Set down the complete data exactly as it appears below.

□ □ □ □ □ □ □

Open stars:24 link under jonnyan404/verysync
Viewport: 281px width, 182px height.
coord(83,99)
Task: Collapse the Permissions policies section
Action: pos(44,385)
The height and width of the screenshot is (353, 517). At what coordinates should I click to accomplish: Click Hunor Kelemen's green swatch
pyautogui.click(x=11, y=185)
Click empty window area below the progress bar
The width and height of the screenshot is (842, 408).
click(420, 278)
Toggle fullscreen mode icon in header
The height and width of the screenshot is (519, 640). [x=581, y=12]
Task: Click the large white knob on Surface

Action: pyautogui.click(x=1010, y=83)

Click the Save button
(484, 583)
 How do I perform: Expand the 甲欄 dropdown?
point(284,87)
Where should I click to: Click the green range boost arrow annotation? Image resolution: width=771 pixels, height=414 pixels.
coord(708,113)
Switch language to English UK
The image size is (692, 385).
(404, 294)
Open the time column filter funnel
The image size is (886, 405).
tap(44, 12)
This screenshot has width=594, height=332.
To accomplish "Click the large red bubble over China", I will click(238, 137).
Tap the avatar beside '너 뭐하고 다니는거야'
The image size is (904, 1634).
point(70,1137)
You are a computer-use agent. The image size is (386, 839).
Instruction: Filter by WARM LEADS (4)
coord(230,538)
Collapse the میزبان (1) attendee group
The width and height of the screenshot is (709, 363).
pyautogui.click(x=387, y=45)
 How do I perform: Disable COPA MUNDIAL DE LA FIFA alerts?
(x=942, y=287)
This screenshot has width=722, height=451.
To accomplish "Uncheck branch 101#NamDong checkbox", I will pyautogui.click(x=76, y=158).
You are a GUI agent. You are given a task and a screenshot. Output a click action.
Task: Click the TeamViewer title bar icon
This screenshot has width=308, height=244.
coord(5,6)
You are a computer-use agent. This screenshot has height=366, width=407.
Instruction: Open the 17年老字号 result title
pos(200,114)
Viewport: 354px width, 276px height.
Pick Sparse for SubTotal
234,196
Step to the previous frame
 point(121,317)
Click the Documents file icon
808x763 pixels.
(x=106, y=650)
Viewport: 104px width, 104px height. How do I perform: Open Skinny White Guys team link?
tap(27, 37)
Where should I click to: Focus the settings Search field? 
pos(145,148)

□ □ □ □ □ □ □

**Answer section**
Open stars:24 link under jonnyan404/verysync
Viewport: 281px width, 182px height.
coord(83,99)
Task: Collapse the Permissions policies section
Action: pos(44,385)
The height and width of the screenshot is (353, 517). At what coordinates should I click to accomplish: Click Hunor Kelemen's green swatch
pyautogui.click(x=11, y=185)
Click empty window area below the progress bar
The width and height of the screenshot is (842, 408).
click(420, 278)
Toggle fullscreen mode icon in header
The height and width of the screenshot is (519, 640). [x=581, y=12]
Task: Click the large white knob on Surface

Action: pyautogui.click(x=1010, y=83)

Click the Save button
(484, 583)
 How do I perform: Expand the 甲欄 dropdown?
point(284,87)
Where should I click to: Click the green range boost arrow annotation? Image resolution: width=771 pixels, height=414 pixels.
coord(708,113)
Switch language to English UK
The image size is (692, 385).
(404, 294)
Open the time column filter funnel
The image size is (886, 405).
tap(44, 12)
This screenshot has width=594, height=332.
To accomplish "Click the large red bubble over China", I will click(238, 137).
Tap the avatar beside '너 뭐하고 다니는거야'
The image size is (904, 1634).
point(70,1137)
You are a computer-use agent. The image size is (386, 839).
Instruction: Filter by WARM LEADS (4)
coord(230,538)
Collapse the میزبان (1) attendee group
The width and height of the screenshot is (709, 363).
pyautogui.click(x=387, y=45)
 How do I perform: Disable COPA MUNDIAL DE LA FIFA alerts?
(x=942, y=287)
This screenshot has width=722, height=451.
To accomplish "Uncheck branch 101#NamDong checkbox", I will pyautogui.click(x=76, y=158).
You are a GUI agent. You are given a task and a screenshot. Output a click action.
Task: Click the TeamViewer title bar icon
This screenshot has width=308, height=244.
coord(5,6)
You are a computer-use agent. This screenshot has height=366, width=407.
Instruction: Open the 17年老字号 result title
pos(200,114)
Viewport: 354px width, 276px height.
Pick Sparse for SubTotal
234,196
Step to the previous frame
 point(121,317)
Click the Documents file icon
808x763 pixels.
(x=106, y=650)
Viewport: 104px width, 104px height. How do I perform: Open Skinny White Guys team link?
tap(27, 37)
Where should I click to: Focus the settings Search field? 
pos(145,148)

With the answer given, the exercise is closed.